The stick-frame path deserves a second look in 2027. If the shed build goes well and you are comfortable framing walls, a custom 2x4 structure with R-13 insulation and WRC interior paneling would cost $5-8K in materials, give you the WRC sensory experience at an EWC price, and outperform any kit on insulation (R-13 vs R-5). The verdict for now is clear: kit first, custom later if your skills justify it.
Electrical panel capacity. Your 1830 house may have a 100A or 150A main panel. A 40A sauna circuit plus a 15A hot tub circuit plus existing house load could exceed capacity. If the electrician finds the panel is maxed, you will need a panel upgrade ($2,000-$4,000) or a sub-panel at the patio zone. Scope this during the electrical project, not after the sauna arrives.
Delivery access and offload. The kit ships on a pallet at 1,700-2,000 lbs. LTL trucks are large. If your driveway or access road cannot accommodate a Class 6 truck, delivery gets complicated. The kit will not fit on a liftgate. You need either a rented forklift, a tractor with forks, or 4 people willing to hand-unload individual pieces. Plan this before the delivery date.
Patio zone sequencing conflict. The sauna, hot tub, fire pit, and eventually cold plunge all compete for space in the back patio zone. If you place the sauna without a patio master plan, you may block the optimal location for one of the other elements. Sketch a rough patio layout with all four elements positioned before committing the sauna foundation pad.
Winter first-heat shock. If you assemble in late fall and fire it up in winter for the first time, the rapid temperature swing (from sub-zero to 180F) stresses wood joints. Cure the sauna gradually: first session at 120F for 30 minutes, second at 150F, then full temp. Both EWC and WRC benefit from this break-in protocol.
If staying in budget ($8-15K): Go with Option A, the Dundalk Georgian with Porch (CTC88PW) in Eastern White Cedar. It is a proven kit, well-reviewed, includes the porch you want, and lands at $11-13K all-in. The wood is lighter and less aromatic than WRC, but for a roofed cabin on a stone pad it will perform well for 15-20 years.
If the budget has flex to $16-18K: Go with Option B, the Dundalk Custom Outdoor Cabin in clear Western Red Cedar.
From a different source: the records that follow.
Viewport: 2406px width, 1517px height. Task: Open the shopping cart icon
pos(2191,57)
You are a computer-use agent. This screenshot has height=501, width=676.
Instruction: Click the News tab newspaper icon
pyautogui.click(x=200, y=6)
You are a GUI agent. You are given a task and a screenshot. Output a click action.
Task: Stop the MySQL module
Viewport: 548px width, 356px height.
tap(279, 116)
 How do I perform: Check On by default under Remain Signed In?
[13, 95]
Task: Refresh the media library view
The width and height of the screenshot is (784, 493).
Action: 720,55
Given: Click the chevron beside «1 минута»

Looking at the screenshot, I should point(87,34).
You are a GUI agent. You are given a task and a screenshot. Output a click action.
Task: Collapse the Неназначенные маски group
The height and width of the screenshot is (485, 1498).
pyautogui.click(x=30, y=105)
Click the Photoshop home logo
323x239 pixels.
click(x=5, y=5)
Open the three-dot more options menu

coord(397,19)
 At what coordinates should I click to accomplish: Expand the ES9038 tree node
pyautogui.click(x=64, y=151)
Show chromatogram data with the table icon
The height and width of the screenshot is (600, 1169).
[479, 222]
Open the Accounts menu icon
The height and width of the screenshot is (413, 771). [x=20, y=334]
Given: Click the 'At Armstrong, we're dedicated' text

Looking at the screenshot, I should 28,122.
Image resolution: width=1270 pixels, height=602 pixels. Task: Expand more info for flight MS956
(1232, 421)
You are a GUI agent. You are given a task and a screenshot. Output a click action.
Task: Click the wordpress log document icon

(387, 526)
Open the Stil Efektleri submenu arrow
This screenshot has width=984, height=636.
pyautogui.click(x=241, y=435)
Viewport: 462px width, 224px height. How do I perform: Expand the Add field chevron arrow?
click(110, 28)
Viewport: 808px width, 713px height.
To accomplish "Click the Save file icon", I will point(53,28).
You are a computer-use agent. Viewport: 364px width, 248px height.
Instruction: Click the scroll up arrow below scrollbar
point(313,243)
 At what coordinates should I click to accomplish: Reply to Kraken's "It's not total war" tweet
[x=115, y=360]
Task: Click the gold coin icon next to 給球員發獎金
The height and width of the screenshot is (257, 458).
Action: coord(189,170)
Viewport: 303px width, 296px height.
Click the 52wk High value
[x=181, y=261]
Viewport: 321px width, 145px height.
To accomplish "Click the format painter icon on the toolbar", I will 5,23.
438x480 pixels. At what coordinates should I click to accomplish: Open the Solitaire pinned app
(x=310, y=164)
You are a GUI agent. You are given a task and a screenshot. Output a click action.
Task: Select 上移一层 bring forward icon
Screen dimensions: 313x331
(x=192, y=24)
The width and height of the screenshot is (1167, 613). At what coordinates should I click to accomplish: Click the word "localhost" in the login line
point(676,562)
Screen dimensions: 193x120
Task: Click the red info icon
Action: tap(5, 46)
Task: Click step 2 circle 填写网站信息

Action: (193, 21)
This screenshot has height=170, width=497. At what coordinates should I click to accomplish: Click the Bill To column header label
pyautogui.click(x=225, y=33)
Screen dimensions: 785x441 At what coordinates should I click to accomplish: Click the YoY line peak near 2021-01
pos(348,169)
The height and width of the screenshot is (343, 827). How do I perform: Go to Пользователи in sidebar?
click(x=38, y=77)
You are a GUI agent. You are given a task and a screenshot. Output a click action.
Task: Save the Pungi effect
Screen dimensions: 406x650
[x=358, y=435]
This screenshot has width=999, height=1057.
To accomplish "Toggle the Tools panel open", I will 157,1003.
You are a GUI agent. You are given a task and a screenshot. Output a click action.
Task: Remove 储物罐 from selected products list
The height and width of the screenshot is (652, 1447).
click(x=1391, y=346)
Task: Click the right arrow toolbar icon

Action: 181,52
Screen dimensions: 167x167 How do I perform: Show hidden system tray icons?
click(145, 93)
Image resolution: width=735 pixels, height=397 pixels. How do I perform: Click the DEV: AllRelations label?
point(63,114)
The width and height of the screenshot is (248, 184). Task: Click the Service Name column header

The thicker 2x6 walls, included heater, deeper color, stronger aroma, and longer lifespan make it the better long-term investment. It also aligns more naturally with your BIFL philosophy and the Manor aesthetic. Twenty years from now, that WRC porch will have silvered to a beautiful grey, and you will still be sitting on it after sessions.
Either way: Scope the electrical project first. That is the critical path dependency. Without that 240V/40A circuit, neither sauna operates.